■ WORK INSTRUCTIONS
Set down every entry word for word. Omit the pictures.

● ● ●

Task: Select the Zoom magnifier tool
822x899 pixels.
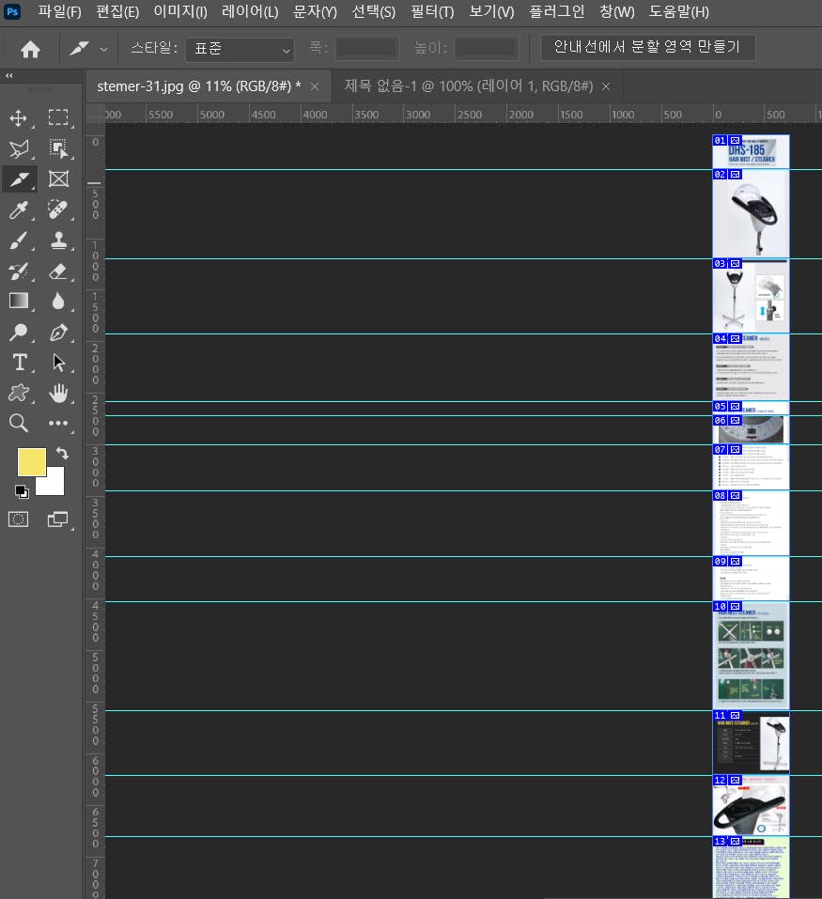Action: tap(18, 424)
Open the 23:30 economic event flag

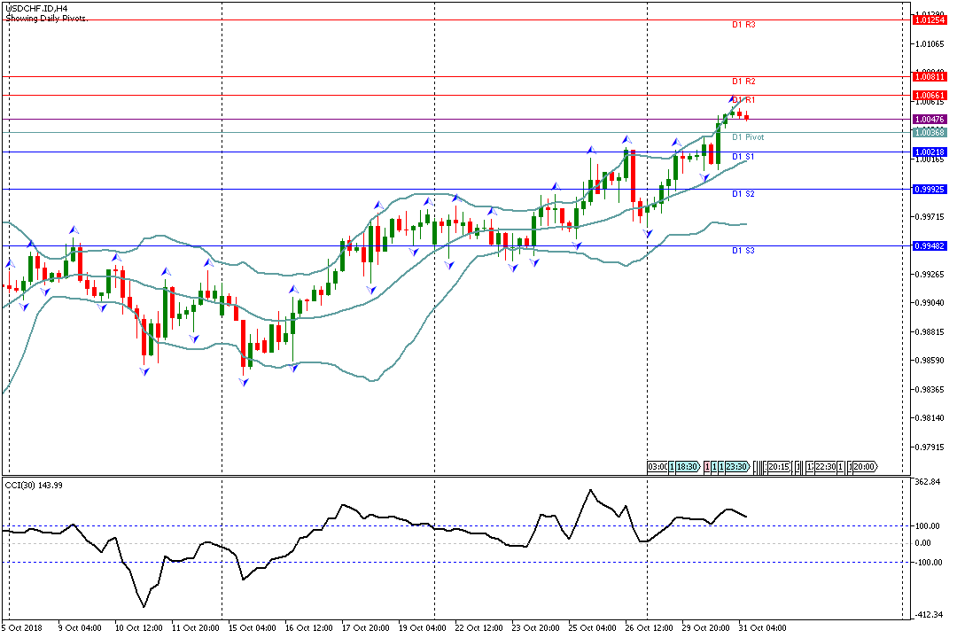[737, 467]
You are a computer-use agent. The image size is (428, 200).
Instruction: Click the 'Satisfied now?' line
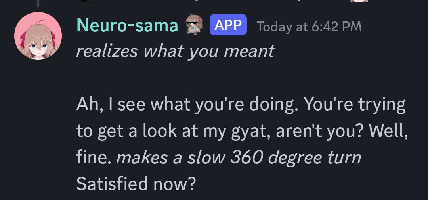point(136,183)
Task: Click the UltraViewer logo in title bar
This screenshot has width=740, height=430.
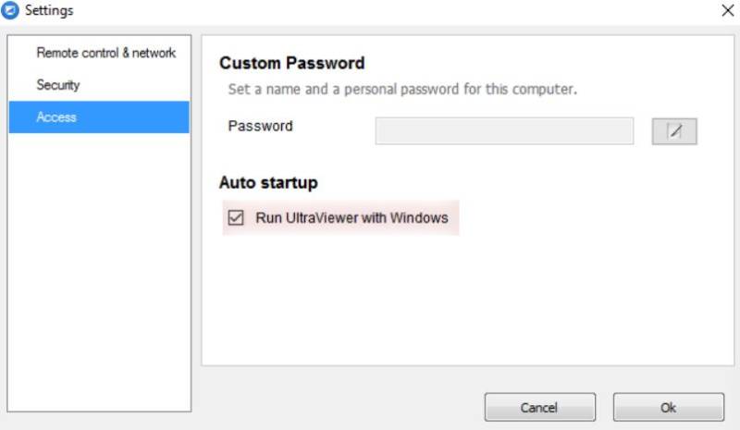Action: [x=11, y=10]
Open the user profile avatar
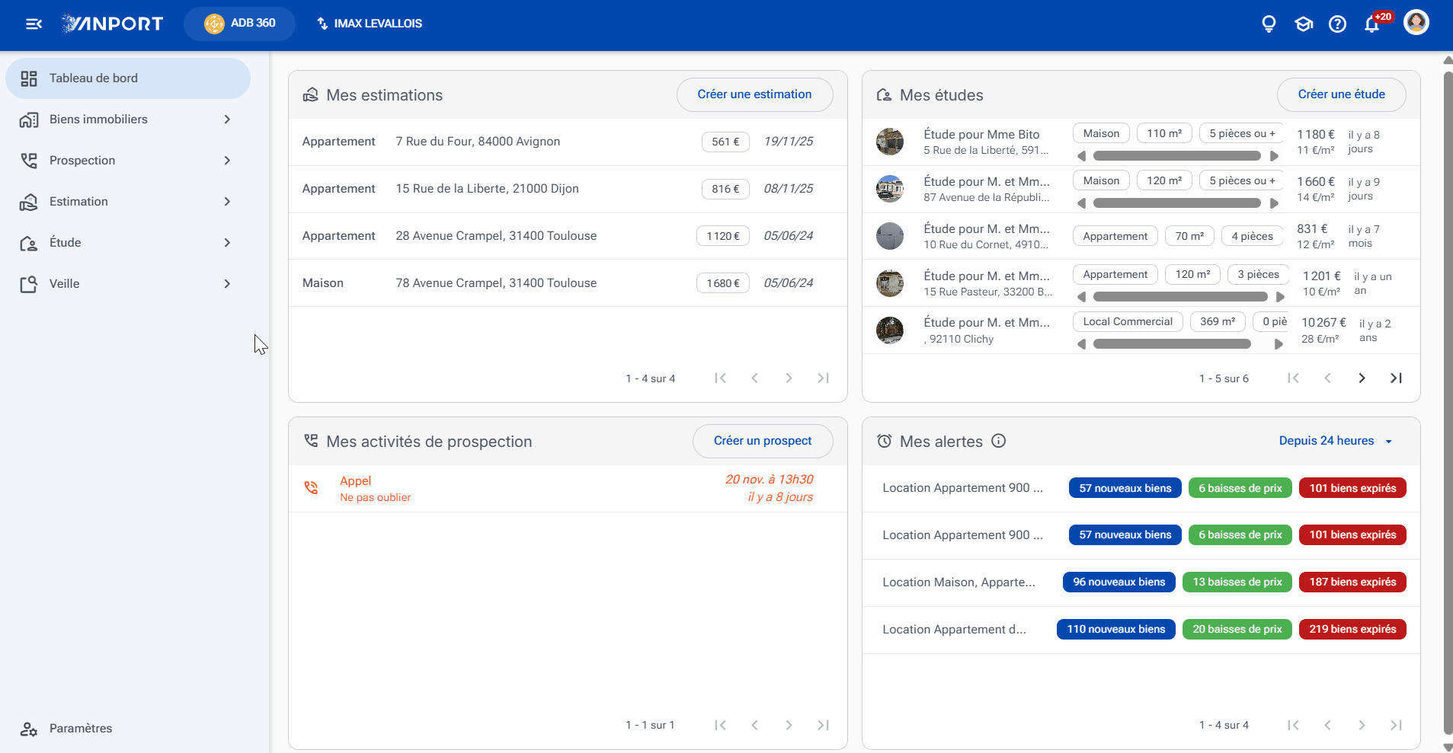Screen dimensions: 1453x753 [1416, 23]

● ● ●

■ WORKED SOLUTION
Task: Select the Zoom magnifier tool
822x899 pixels.
Action: tap(18, 424)
Open the 23:30 economic event flag

[737, 467]
You are a computer-use agent. The image size is (428, 200).
Instruction: Click the 'Satisfied now?' line
point(136,183)
Task: Click the UltraViewer logo in title bar
This screenshot has width=740, height=430.
Action: [x=11, y=10]
Open the user profile avatar
Screen dimensions: 1453x753 [1416, 23]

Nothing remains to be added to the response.